The scent of fried fish and chorizo was meant to fill the air in Cártama this afternoon. Instead, it was the sound of sirens. A tourist train, one of those slow, open-sided carriages designed for gentle sightseeing, overturned near the town’s annual tapas festival, sending holidaymakers tumbling onto cobblestones and leaving a British family among the injured.
For those of us who have spent summers on the Costa del Sol, these little trains are as familiar as sangria. They promise a lazy circuit past whitewashed walls and bougainvillea. But today, that promise broke. Emergency services rushed to the scene, and the British consulate is, as we write, offering the standard advice: stay vigilant, avoid the area, check travel insurance. Yet what does that really mean for the woman from Macclesfield now sitting in a hospital corridor?
This is the human cost. The holiday that was meant to be a retreat from grey skies has become a blur of paramedics and questions. We are told that the festival, a celebration of local gastronomy and Andalucian pride, has been suspended. The festive paper lanterns still hang, but no one is laughing. The pause is palpable: a town that lives for tourism must now face its fragility.
Culturally, this incident underscores a broader shift. The rise of so-called 'experiential travel' has made villages like Cártama trendy destinations. Visitors no longer want just beaches; they want authenticity. And authenticity, as it turns out, sometimes involves dodgy infrastructure. The train, a recent addition to the town's charm offensive, was meant to connect tourists with the festival. Instead, it has connected them with pain.
There will be investigations. Perhaps the brakes failed. Perhaps the road was uneven. But for now, the focus is on the ordinary people caught up in an extraordinary event. A father nursing a broken arm. A mother repeating her daughter’s name while waiting for news. They are the statistics of a breaking news alert, but they are also the story of how a Saturday afternoon can unravel.

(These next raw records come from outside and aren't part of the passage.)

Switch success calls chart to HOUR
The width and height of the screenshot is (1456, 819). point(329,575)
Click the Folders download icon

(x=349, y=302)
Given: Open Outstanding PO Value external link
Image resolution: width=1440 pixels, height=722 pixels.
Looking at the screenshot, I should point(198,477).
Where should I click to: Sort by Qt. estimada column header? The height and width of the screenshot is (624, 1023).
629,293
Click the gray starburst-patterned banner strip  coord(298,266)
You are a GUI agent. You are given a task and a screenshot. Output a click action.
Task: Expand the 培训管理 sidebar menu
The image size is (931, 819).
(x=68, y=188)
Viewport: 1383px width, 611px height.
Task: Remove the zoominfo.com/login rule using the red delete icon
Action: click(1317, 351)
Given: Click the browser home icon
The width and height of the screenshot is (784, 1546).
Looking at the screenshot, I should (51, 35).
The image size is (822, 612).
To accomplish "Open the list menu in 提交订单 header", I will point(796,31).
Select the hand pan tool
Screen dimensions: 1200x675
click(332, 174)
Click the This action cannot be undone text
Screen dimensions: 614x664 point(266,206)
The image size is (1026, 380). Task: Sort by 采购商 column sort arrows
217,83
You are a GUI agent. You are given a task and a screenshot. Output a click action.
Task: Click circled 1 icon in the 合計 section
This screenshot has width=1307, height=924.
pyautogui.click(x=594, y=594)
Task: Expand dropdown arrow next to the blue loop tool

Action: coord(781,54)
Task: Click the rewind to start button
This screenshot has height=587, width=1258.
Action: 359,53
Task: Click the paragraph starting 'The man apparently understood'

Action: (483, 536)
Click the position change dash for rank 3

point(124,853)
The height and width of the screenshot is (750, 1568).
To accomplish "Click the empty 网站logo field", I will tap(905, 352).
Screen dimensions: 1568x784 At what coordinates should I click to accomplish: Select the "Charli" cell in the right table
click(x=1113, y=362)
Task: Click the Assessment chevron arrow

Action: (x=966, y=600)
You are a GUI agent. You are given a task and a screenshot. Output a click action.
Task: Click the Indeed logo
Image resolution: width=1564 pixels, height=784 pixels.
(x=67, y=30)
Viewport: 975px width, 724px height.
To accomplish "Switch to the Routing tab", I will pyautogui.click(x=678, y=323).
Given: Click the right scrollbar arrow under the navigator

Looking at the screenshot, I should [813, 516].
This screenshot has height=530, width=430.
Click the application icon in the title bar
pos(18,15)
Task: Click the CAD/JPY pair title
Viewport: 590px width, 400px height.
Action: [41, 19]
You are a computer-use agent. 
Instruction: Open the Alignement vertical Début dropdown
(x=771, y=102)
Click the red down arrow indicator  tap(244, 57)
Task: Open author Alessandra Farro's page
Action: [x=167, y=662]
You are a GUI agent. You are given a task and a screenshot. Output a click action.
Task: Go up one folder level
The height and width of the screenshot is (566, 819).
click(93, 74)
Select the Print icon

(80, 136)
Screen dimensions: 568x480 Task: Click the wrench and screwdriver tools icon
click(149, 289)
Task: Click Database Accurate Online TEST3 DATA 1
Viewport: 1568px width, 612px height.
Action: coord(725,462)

From a class perspective, what strikes me is the democratisation of danger. In the old days, package tourists were herded onto buses with seatbelts and air conditioning. These little trains are more rustic, more 'authentic'. And yet, they are the very vessels that expose the gap between the curated experience and the messy reality of foreign travel. The souvenir snapshots now feel hollow.
As the sun sets over the Sierra de Mijas, the festival grounds are empty. Volunteers are handing out water to the shaken. British holidaymakers are being advised to steer clear, but also to remember that this is an anomaly. Spain’s tourist safety record is good. But when a tapas festival becomes a scene of injury, we are reminded that joy is always just a moment away from sorrow.
This is not a political story. It is a human one. And as I write, the only sound is the clatter of a keyboard in a newsroom far away. Somewhere in Cártama, a child is crying. That is the cost. That is the shift.